In South Africa we are polarised today because of how this office is experienced. If you ask questions on the Public Protector and express an opinion you are labelled as attacking her and her office. Those who ‘defend’ the PP and her office do so consciously refusing to hear others whom they already have declared as pro- Nkandla and by-fault against our constitution.

Today in SA we are fed this new diet of victimhood the same I think McWhorter captured aptly when he cites “approaching victimhood constructively will naturally include calling attention to it, and it is healthy. However, much more often in modern black American life, victimhood is simply called attention to where it barely exists if at all. Most importantly, all too often this is not done to forge a solution, but to foster and nurture an unfocused brand of resentment and sense of alienation from the mainstream. This is victimology.”

We must desist being held carceral to any of these politically scripted notions in which a victimology has become the order of the day. One therefore will raise one’s views and questions as we have done before and as afforded by the very constitution we all have fought for.

In some aspects the debate around the PP is similar to the homosexual debate. You cannot challenge the homosexuals, for they alone have the right to argue one intolerant. They equally have an inalienable right call others homophobes but you dare not call them heterophobes for being intolerant of heterosexuals.

If we going to engage the PP and prove sincere in making our constitution count we must at least attempt objectivity.

I wish to postulate the office of the Public Protector is in disrepute as we sit now. The office is in disrepute and perhaps four groups are to blame.

It is my submission that firstly the Public Protector’s personality is to blame for the office being in disrepute.

Secondly Opposition parties who have lost at the ballot attempt to use if not manipulate this office to deal with what they cannot in parliament. This is not new because we have seen how an attempt was made to use the courts to secure political victories against what is called a ruling party.

The third group that must take blame for the current state of the PP office as being in is disrepute constitutes the ANC and its Tripartite alliance members. These have identified the political identity – imagery of the public protector and responds politically to it in various means.

Lastly the media who in my opinion is hardly worth of the  Fourth Estate  claim but in SA rather a-public-in-publics, who have fuelled the claims and counter claims when journalists fails to report on what happens but confuse pure journalistic reporting with their own opinion pieces. An opinion piece is an attempt of analysis of what happened or is happening. Journalists are over anxious not to give us the facts but to give us their opinions on the facts.  These then in turn are reported as the facts.

Having stated these,  I for the purpose of this article will restrict myself to deal with what I choose to call accused number one – namely the Public Protector.

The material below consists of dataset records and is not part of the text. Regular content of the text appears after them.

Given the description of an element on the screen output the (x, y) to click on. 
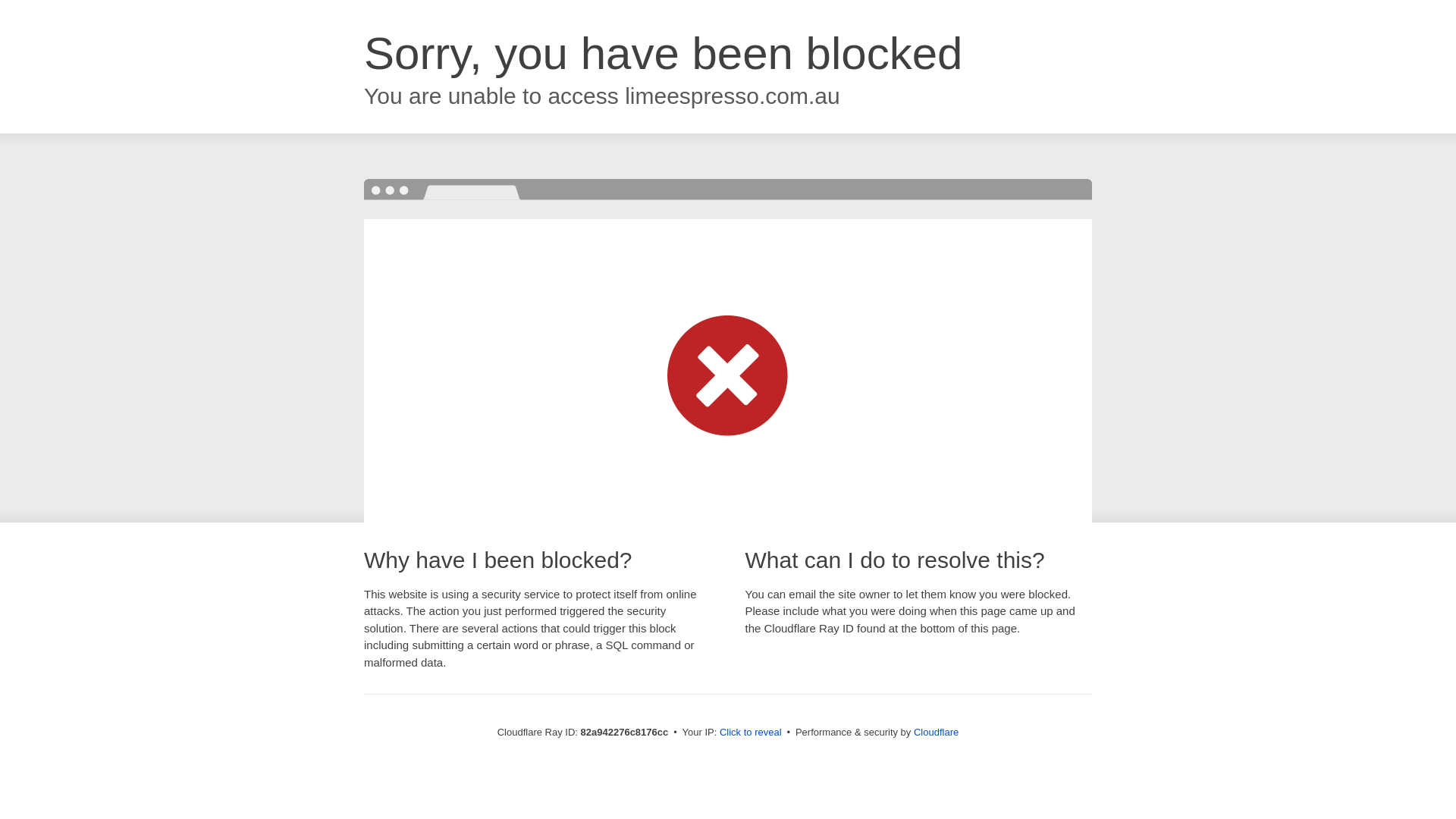
Click to reveal Element type: text (750, 732)
Cloudflare Element type: text (935, 731)
Given the description of an element on the screen output the (x, y) to click on. 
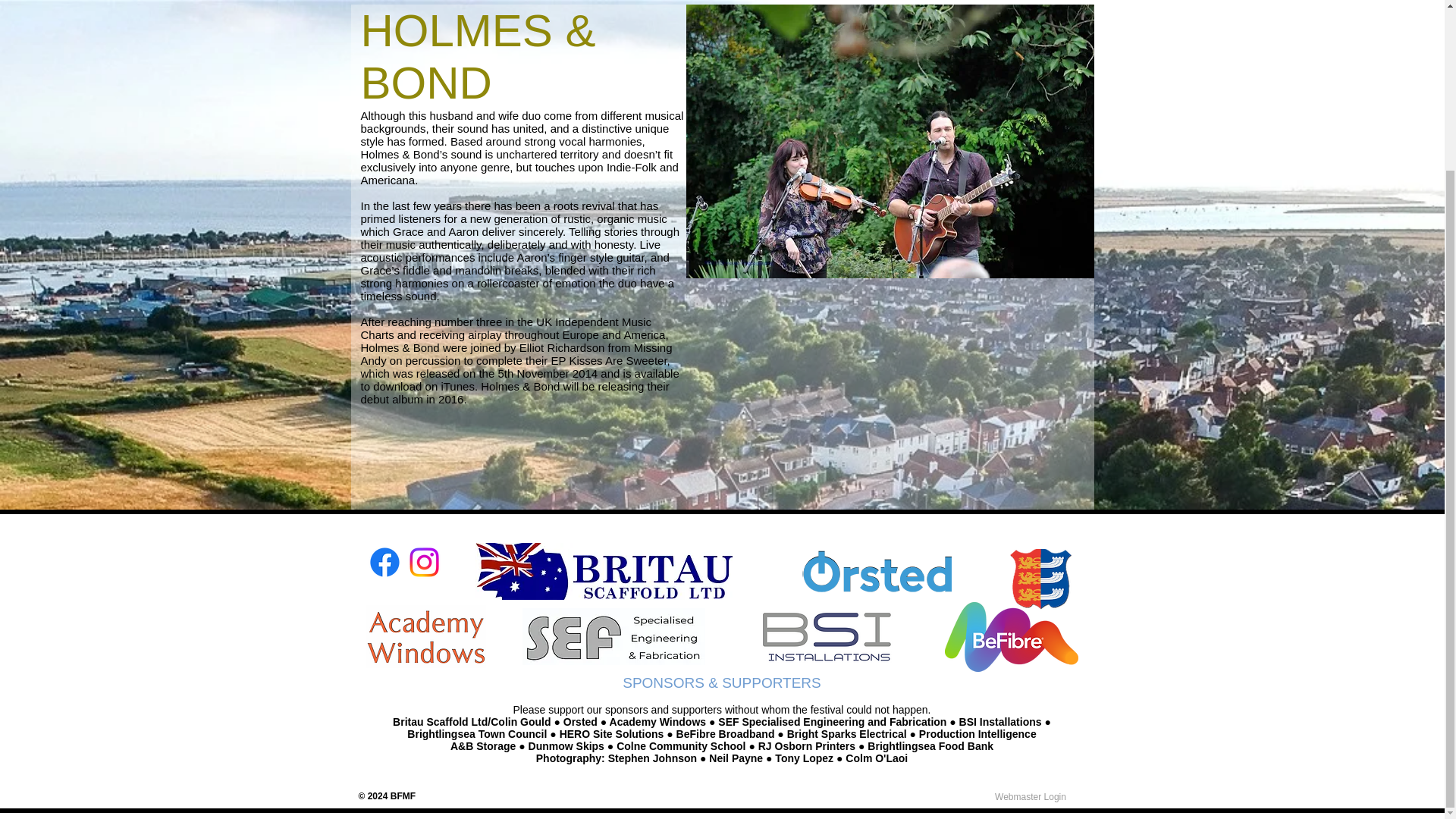
Webmaster Login (1029, 796)
HOLMES.jpg (889, 141)
External YouTube (889, 387)
Given the description of an element on the screen output the (x, y) to click on. 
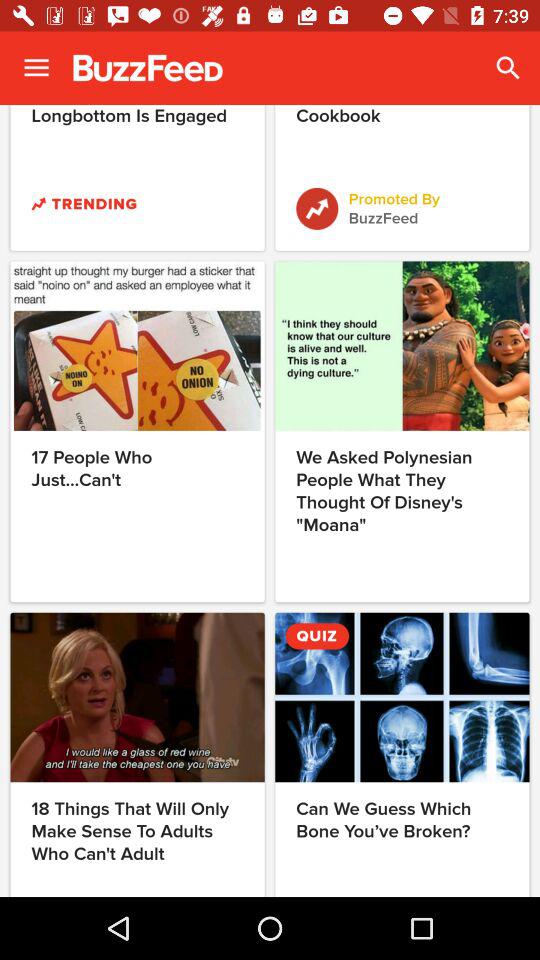
launch item to the right of the god damnit neville (508, 67)
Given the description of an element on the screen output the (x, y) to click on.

One has tried to make sense of this office in its constitutional mandate, jurisdiction and functional presence. I think most of us are denied the opportunity to engage the subject at hand objectively. Our discourse on the PP is so polarised and politically laced that we have only us-and-them as the dictating meridian. Our constitution affords us Chapter 9 Institutions that make up a critical if not cardinal component of our democracy. These offices are duly constituted and ought to be duly functional in its respective mandates thus aiding the practical reality of our constitutional democracy.

However, what these offices have not accommodated or dealt with is the core aspect of personality. We too often in our engagement confuse the office for the person and vice versa.  It is perhaps important to debunk the myth that the office is questioned as an integral part of our constitutional democracy, what is being questioned is how it functions and how it is experienced by the public.

It is perhaps time we ask how did the PP office become such a political reality. We have had PP’s before and the office was not so politically loaded or charged as this one. We dare not accept in cheapness of claim that the previous PP’s were mere lapdogs of the ANC, thus incapable of discharging their respective fiduciary responsibilities. We hear wild claims by some who sees this political value of a public protector when they argue for the first time we have a public protector, for that is the subliminal narrative we are fed ad-nausea in our media (a public in publics).

The Public Protector office has now its 3rd incumbent meaning before Advocate Madonsela two other Advocates respectively Selby Baqwa and Lawrence Mushwana occupied these offices. It is here that I wish to make the point; there is a stark difference in how the Public Protector’s office was experienced under Madonsela’s predecessors as juxtaposed to her tenure.

The question thus can be posed has the constitution changed?  No, has the mandate change?  No, has the functionality of this office change maybe but let us say no to this also. This leaves us with the question why the big change that sees the office in the state it is currently.

Is it perhaps a personality? We must ask why the Public Protector is perceived as being part of the active political world of the SA in particular the opposition party world.

We must ask why the opposition parties in South Africa seeks to ‘defend’ the public protector and how she is perceived by them as a tool for their political fights against what they term majoritarinism, the ultimate sin in our political discourse.  We can no longer just assume the vocal defence of the  PP by opposition parties as accidental and even  coincidental, we must ask is hegemony at play and for what political reasons.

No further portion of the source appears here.